How it works (a bit of math)

The gizmo extracts a spill component from the chosen target channel and lets you reinsert a modified version of it:

output = (input - original_spill) + new_spill

The per‑channel extraction (for the selected target) is computed with a weighted average of the two non‑target channels and a scale factor (Threshold):

  • Target Blue: spill_b = b - ((r*(1+Influence) + g*(1-Influence)) / 2) / Threshold

  • Target Green: spill_g = g - ((r*(1-Influence) + b*(1+Influence)) / 2) / Threshold

  • Target Red: spill_r = r - ((g*(1+Influence) + b*(1-Influence)) / 2) / Threshold

new_spill is the original_spill with a bunch of operations done to it.
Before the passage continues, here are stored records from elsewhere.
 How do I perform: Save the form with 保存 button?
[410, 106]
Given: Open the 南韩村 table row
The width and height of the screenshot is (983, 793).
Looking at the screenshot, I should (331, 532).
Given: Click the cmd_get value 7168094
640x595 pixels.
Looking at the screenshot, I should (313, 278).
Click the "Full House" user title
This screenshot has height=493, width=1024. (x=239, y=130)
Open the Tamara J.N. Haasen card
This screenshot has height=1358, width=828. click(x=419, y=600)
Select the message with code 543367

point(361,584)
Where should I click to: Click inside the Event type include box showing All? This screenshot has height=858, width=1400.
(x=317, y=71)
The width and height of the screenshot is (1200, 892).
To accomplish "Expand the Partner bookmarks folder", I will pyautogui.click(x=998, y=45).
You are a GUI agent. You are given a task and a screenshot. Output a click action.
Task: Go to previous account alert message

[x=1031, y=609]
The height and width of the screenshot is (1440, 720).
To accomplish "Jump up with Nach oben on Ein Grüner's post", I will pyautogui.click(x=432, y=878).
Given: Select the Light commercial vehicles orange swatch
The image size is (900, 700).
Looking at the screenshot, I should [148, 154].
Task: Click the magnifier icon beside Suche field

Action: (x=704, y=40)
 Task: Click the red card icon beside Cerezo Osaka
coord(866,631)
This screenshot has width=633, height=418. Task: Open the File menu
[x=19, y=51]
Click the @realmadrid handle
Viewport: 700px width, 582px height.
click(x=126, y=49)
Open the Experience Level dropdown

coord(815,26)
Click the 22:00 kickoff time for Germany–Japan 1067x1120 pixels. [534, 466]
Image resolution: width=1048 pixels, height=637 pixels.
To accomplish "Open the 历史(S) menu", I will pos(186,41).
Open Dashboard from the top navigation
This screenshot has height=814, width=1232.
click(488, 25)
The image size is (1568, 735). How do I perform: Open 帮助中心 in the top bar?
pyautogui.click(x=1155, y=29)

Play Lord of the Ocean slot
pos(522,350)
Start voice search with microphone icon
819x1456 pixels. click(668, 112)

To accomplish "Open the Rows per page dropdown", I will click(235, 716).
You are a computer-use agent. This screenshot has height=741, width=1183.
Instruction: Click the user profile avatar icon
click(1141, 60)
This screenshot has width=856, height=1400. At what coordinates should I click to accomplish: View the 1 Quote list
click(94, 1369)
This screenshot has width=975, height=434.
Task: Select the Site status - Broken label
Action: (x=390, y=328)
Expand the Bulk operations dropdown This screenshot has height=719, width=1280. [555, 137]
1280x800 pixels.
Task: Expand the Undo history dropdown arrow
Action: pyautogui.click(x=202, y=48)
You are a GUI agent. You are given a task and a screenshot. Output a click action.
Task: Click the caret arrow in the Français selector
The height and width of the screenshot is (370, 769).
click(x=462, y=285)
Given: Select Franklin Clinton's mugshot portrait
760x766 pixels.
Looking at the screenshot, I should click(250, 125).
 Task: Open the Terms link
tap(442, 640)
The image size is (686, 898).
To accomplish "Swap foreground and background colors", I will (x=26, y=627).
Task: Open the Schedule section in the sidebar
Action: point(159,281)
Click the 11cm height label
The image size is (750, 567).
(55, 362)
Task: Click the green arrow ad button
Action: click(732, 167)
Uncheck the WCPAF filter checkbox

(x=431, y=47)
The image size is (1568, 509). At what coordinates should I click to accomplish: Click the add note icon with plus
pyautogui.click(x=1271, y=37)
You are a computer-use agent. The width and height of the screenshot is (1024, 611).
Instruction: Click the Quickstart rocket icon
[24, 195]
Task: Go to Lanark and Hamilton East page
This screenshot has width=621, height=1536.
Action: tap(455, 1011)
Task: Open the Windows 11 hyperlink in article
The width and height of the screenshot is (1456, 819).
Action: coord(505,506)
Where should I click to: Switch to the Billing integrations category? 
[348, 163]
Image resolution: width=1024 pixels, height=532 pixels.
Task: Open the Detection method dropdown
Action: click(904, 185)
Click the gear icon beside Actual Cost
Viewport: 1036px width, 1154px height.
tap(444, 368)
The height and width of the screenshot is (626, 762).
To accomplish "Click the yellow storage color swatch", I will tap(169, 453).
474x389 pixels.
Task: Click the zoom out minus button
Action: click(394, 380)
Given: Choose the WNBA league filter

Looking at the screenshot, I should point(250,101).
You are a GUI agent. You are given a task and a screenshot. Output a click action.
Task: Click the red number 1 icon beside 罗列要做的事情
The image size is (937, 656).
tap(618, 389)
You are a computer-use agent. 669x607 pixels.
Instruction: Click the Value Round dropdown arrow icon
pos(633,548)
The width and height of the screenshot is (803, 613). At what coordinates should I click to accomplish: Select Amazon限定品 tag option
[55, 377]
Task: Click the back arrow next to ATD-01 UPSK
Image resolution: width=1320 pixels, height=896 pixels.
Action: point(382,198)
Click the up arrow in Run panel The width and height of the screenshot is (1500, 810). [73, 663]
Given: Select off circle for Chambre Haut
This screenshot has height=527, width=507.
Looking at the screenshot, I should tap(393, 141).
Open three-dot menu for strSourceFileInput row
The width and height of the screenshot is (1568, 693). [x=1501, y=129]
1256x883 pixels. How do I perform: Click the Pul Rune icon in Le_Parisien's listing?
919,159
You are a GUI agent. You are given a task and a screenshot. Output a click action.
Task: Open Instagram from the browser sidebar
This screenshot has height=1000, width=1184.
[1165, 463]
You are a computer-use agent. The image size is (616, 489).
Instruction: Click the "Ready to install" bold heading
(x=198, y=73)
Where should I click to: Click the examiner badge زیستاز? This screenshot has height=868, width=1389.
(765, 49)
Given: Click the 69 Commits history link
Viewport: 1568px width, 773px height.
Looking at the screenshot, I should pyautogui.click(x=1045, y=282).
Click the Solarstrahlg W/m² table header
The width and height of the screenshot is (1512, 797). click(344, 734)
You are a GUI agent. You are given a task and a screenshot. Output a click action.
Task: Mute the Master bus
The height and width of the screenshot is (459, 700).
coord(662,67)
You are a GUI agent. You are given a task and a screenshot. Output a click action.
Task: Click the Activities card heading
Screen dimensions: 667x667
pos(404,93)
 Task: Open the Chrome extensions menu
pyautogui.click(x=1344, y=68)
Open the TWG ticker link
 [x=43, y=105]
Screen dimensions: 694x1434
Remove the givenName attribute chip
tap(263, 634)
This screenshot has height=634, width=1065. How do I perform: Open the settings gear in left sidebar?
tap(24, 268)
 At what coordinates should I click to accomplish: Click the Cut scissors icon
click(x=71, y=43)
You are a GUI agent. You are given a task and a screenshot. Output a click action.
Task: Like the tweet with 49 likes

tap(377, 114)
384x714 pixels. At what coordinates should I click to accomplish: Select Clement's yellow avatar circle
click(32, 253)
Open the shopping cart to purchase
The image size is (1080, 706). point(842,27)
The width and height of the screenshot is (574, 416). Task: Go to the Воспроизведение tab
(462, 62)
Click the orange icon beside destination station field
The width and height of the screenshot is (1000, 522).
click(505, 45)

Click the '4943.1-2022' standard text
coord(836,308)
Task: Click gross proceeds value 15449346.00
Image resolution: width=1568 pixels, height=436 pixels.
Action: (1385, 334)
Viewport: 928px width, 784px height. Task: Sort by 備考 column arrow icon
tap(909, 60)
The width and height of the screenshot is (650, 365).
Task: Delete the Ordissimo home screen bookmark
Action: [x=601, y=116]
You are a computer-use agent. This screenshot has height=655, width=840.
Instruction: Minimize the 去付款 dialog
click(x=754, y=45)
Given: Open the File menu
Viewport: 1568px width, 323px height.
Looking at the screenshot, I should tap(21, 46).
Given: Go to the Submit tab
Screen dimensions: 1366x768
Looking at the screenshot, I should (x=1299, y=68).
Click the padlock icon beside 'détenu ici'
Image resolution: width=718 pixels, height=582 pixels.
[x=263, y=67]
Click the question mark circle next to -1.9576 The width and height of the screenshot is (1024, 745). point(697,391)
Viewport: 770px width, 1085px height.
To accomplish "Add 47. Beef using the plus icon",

Namely : Brightness, Saturation, Gamma, and optional Hue adjustments.


Typical workflows

1) Clean despill for keying

  1. Pick Blue or Green to match your screen.

  2. Start with Threshold = 1, Influence = 0.

  3. Leave Brightness = 0 for a pure despill.

  4. If it feels flat, nudge Brightness up and keep Saturation low; use Gamma to bias tones.

2) Fine‑tune detection with Influence

  1. View Isolated Color via Show.

  2. Sweep Influence toward the channel that best matches your subject until edge hits disappear.

  3. Adjust Threshold to balance coverage vs. edges.

3) Spill‑based matte / alpha

  1. Set Show → Isolated Color to validate the matte.

  2. (Optional) Connect mask input to limit where spill is considered.

  3. Enable Output in alpha to pipe the matte downstream.


Tips for minimum edge artifacts

  • Use Influence to steer away from problem edges (e.g., a red wardrobe next to a green screen → bias toward Red when targeting Green).

  • Inspect Isolated Color; to help vizualize what you are extracting and see if anything shouldn't be removed (the spill of clothes for example). You can then play with the Threshold to.

  • Keep Brightness modest; try driving Brightness + Saturation together.

  • Work pre‑multiplied correctly and in linear; watch for clamped values.